[Work task] Go through the records and give the number of lines that include "agent", with nothing else.

[Records to process]
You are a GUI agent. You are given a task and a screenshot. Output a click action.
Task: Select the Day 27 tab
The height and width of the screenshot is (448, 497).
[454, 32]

...

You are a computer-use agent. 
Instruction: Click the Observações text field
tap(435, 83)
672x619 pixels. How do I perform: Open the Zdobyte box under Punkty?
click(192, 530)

[Result of the exercise] 2